▸ Set of tasks
1. Reproduce word for word the passage of the headteacher study excerpt below, starting at "2.      What challenges" and ending at "overcome those challenges?".
2. Decide whether each statement agrees with the headteacher study excerpt below, answering yes or no and quoting the deciding words: (a) The study explores the experiences of a project school headteacher who took part in the CE:ELM intervention through the EDIP project. (b) Viviane, Claire and Kenneth (2008) found that transformational leadership had a greater average effect on student outcomes than instructional leadership. (c) The study focuses on understanding the impact of the first year's intervention for headteachers.
3. According to the headteacher study excerpt below, which cited work found that teachers felt more capable of performing different tasks when they had relevant professional knowledge?

▸ Text section
-- Begin --

SIGNIFICANCE OF THE STUDY

The findings of the study may also have a significant importance for other school headteachers of the region who are interested in understanding the headteachers roles and willing to bringing improvement initiatives in their schools. The most recent learning approaches needed for school improvement learnt by the headteachers may help the other headteachers in the whole context and they can also adopt such initiatives to bring similar improvements in their respective schools as well.
As this study focus on understanding the impact of first year’s intervention for headteachers, therefore the findings may help to revisit the intervention plans for the upcoming years of project life.

PURPOSE AND RESEARCH QUESTION

The purpose of the study is to explore the experiences of a project school headteacher who have participated in the CE:ELM intervention through EDIP project. The following main and subsidiary questions guided our study:
1.      How do the headteachers perceive the role of CE:ELM in their professional growth?

Subsidiary Questions

1.      What do the headteachers believe about the ways and the extent to which CE:ELM has influenced their perceptions and approaches towards school improvement?
2.      What challenges do the headteachers generally face in bringing improvement in school and how CE:ELM remained effective to overcome those challenges?

LITERATURE REVIEW

Literature reveals different perspectives of research studies about the role and practices of headteachers in the context of school improvement. Research studies undertaken in both Pakistan and other countries establish a relationship between school leadership and school improvement. Various studies (Morse, 2001; Hoban, 2002; Harris & Chrispeels, 2006) highlight holistic approach of headteachers for school improvement, where, to increase students’ outcomes, effective headteachers use instructional leadership approaches to analyze students’ data, and determining appropriate staff development activities. Sergiovanni and Starrat (1998) also emphasize that an instructional principal is a significant factor in developing, improving and promoting teachers’ and students’ progress. Here Mendez-Morse (1991) points that if some students are unable to read and write, the principal as the instructional leader should take steps to alleviate the problem by supporting teachers' instructional methods, allocating resources and materials, visiting classrooms frequently, providing feedback on instructional methods and techniques and using data to focus attention on improving the curriculum and instruction. Research studies conducted by Viviane, Claire and Kenneth (2008) also verified that the average effect of instructional leadership on student outcomes was three to four times than that of transformational leadership.
Regarding professional traits (Phyllis & Marsha, 2004; Leithwood & Jantzi, 2006) argue that principals as professional development leaders are in the best position to provide teachers with the professional development strategies needed to improve skills and raise student achievement. And, the more leaders focus their relationships, their work, and their learning on the core business of teaching and learning, the greater their influence on student outcomes. Rizvi & Elliott (2007) also found that teachers felt more capable about performing different tasks when they have relevant professional knowledge as compared to the teachers who are untrained.
Several other studies (Sergiovanni, 1998; Muijs & Reynolds, 2005) indicate another important dimension of the headteacher’s role in terms of pedagogical perspectives and comment that pedagogical leadership of the headteacher is the one which develops capital by helping schools become caring, focused and inquiring communities within which teachers work together as members of communities of practice.

-- End --

▸ Dataset records

-- Begin --

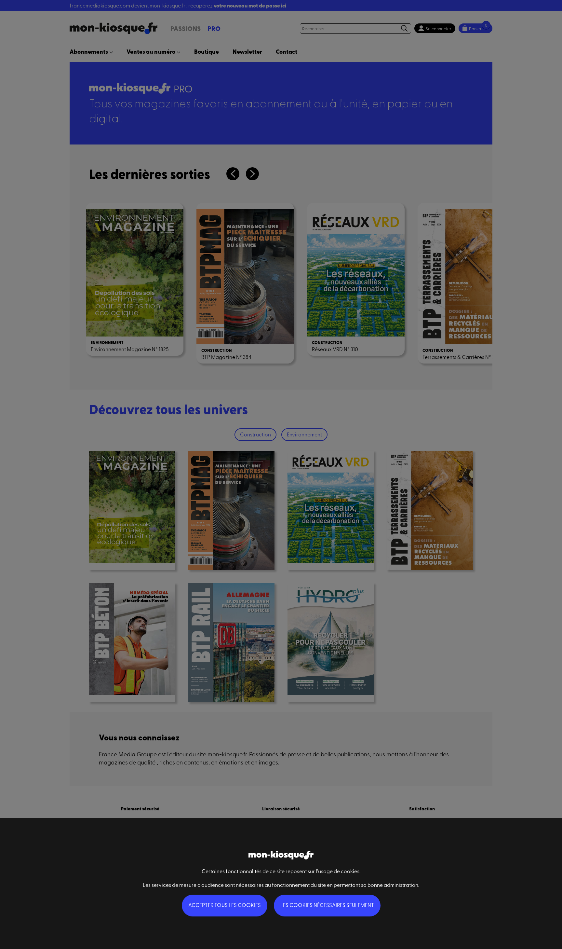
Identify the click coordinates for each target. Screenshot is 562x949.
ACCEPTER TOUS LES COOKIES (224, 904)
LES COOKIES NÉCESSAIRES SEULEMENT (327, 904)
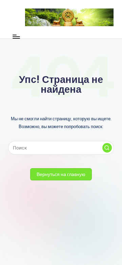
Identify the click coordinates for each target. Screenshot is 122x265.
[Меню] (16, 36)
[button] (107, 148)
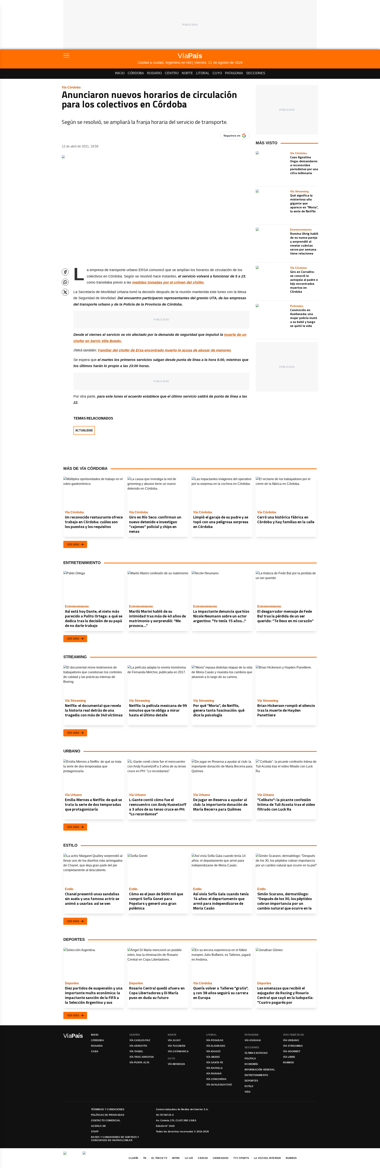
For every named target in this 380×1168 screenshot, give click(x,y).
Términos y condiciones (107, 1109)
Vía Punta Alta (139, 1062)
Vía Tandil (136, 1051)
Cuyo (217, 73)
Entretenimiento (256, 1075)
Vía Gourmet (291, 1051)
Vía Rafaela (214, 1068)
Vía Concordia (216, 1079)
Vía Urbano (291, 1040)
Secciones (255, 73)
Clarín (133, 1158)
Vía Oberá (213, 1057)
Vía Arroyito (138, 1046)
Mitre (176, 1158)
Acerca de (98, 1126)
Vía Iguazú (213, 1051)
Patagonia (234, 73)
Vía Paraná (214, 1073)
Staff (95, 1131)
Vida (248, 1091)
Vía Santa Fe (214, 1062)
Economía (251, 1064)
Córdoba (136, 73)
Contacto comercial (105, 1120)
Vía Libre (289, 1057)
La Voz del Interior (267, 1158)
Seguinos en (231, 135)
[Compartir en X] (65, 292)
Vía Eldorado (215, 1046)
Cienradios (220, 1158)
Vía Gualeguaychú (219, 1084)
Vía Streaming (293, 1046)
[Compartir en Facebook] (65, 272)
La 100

-- End --

▸ Answers to the exercises
1.
2.      What challenges do the headteachers generally face in bringing improvement in school and how CE:ELM remained effective to overcome those challenges?

2.
(a) Yes: "The purpose of the study is to explore the experiences of a project school headteacher who have participated in the CE:ELM intervention through EDIP project."
(b) No: "the average effect of instructional leadership on student outcomes was three to four times than that of transformational leadership."
(c) Yes: "As this study focus on understanding the impact of first year’s intervention for headteachers"

3. Rizvi & Elliott (2007).